:: Dataset records
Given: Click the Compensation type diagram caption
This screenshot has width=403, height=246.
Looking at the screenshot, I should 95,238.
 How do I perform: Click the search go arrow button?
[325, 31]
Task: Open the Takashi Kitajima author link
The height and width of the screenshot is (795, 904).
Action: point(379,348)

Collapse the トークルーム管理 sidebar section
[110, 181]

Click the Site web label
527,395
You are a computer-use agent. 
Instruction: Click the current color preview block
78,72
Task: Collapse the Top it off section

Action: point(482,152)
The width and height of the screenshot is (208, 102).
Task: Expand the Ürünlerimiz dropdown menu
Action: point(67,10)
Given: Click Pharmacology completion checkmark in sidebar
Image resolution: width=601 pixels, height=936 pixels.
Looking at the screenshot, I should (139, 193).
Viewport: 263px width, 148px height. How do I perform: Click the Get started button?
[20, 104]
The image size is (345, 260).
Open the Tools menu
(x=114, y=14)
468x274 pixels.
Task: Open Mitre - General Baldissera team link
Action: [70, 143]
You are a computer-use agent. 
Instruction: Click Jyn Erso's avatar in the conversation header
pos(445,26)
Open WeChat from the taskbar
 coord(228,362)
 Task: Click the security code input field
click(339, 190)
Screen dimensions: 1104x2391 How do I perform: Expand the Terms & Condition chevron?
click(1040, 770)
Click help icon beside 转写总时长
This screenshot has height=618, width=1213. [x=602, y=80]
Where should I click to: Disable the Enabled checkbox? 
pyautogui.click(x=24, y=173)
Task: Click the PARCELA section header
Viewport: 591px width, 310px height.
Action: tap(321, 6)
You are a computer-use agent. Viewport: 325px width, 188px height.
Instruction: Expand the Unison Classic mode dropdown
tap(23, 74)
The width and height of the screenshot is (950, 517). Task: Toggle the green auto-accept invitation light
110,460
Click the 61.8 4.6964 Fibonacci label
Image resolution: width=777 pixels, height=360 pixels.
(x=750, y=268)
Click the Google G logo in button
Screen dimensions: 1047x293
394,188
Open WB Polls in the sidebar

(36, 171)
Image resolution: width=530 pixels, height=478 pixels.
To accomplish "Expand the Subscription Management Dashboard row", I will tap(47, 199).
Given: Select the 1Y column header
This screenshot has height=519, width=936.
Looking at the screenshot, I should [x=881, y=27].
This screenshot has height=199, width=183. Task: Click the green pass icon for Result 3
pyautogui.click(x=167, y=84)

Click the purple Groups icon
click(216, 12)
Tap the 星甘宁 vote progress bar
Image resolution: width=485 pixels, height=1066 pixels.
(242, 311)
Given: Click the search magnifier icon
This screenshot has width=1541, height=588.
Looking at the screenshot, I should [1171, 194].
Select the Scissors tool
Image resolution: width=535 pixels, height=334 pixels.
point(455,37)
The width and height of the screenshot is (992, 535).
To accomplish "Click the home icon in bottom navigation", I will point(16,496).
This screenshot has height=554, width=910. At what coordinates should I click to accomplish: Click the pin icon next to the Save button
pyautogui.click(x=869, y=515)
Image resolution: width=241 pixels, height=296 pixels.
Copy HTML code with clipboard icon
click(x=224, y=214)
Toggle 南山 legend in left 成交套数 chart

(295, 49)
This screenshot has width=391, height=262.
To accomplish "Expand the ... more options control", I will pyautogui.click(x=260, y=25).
::::
**What the task asks:** Every entry shown above is to be written out exactly.

**Task answer:**
Given: Click the Compensation type diagram caption
This screenshot has width=403, height=246.
Looking at the screenshot, I should 95,238.
 How do I perform: Click the search go arrow button?
[325, 31]
Task: Open the Takashi Kitajima author link
The height and width of the screenshot is (795, 904).
Action: point(379,348)

Collapse the トークルーム管理 sidebar section
[110, 181]

Click the Site web label
527,395
You are a computer-use agent. 
Instruction: Click the current color preview block
78,72
Task: Collapse the Top it off section

Action: point(482,152)
The width and height of the screenshot is (208, 102).
Task: Expand the Ürünlerimiz dropdown menu
Action: point(67,10)
Given: Click Pharmacology completion checkmark in sidebar
Image resolution: width=601 pixels, height=936 pixels.
Looking at the screenshot, I should (139, 193).
Viewport: 263px width, 148px height. How do I perform: Click the Get started button?
[20, 104]
The image size is (345, 260).
Open the Tools menu
(x=114, y=14)
468x274 pixels.
Task: Open Mitre - General Baldissera team link
Action: [70, 143]
You are a computer-use agent. 
Instruction: Click Jyn Erso's avatar in the conversation header
pos(445,26)
Open WeChat from the taskbar
 coord(228,362)
 Task: Click the security code input field
click(339, 190)
Screen dimensions: 1104x2391 How do I perform: Expand the Terms & Condition chevron?
click(1040, 770)
Click help icon beside 转写总时长
This screenshot has height=618, width=1213. [x=602, y=80]
Where should I click to: Disable the Enabled checkbox? 
pyautogui.click(x=24, y=173)
Task: Click the PARCELA section header
Viewport: 591px width, 310px height.
Action: tap(321, 6)
You are a computer-use agent. Viewport: 325px width, 188px height.
Instruction: Expand the Unison Classic mode dropdown
tap(23, 74)
The width and height of the screenshot is (950, 517). Task: Toggle the green auto-accept invitation light
110,460
Click the 61.8 4.6964 Fibonacci label
Image resolution: width=777 pixels, height=360 pixels.
(x=750, y=268)
Click the Google G logo in button
Screen dimensions: 1047x293
394,188
Open WB Polls in the sidebar

(36, 171)
Image resolution: width=530 pixels, height=478 pixels.
To accomplish "Expand the Subscription Management Dashboard row", I will tap(47, 199).
Given: Select the 1Y column header
This screenshot has height=519, width=936.
Looking at the screenshot, I should [x=881, y=27].
This screenshot has height=199, width=183. Task: Click the green pass icon for Result 3
pyautogui.click(x=167, y=84)

Click the purple Groups icon
click(216, 12)
Tap the 星甘宁 vote progress bar
Image resolution: width=485 pixels, height=1066 pixels.
(242, 311)
Given: Click the search magnifier icon
This screenshot has width=1541, height=588.
Looking at the screenshot, I should [1171, 194].
Select the Scissors tool
Image resolution: width=535 pixels, height=334 pixels.
point(455,37)
The width and height of the screenshot is (992, 535).
To accomplish "Click the home icon in bottom navigation", I will point(16,496).
This screenshot has height=554, width=910. At what coordinates should I click to accomplish: Click the pin icon next to the Save button
pyautogui.click(x=869, y=515)
Image resolution: width=241 pixels, height=296 pixels.
Copy HTML code with clipboard icon
click(x=224, y=214)
Toggle 南山 legend in left 成交套数 chart

(295, 49)
This screenshot has width=391, height=262.
To accomplish "Expand the ... more options control", I will pyautogui.click(x=260, y=25).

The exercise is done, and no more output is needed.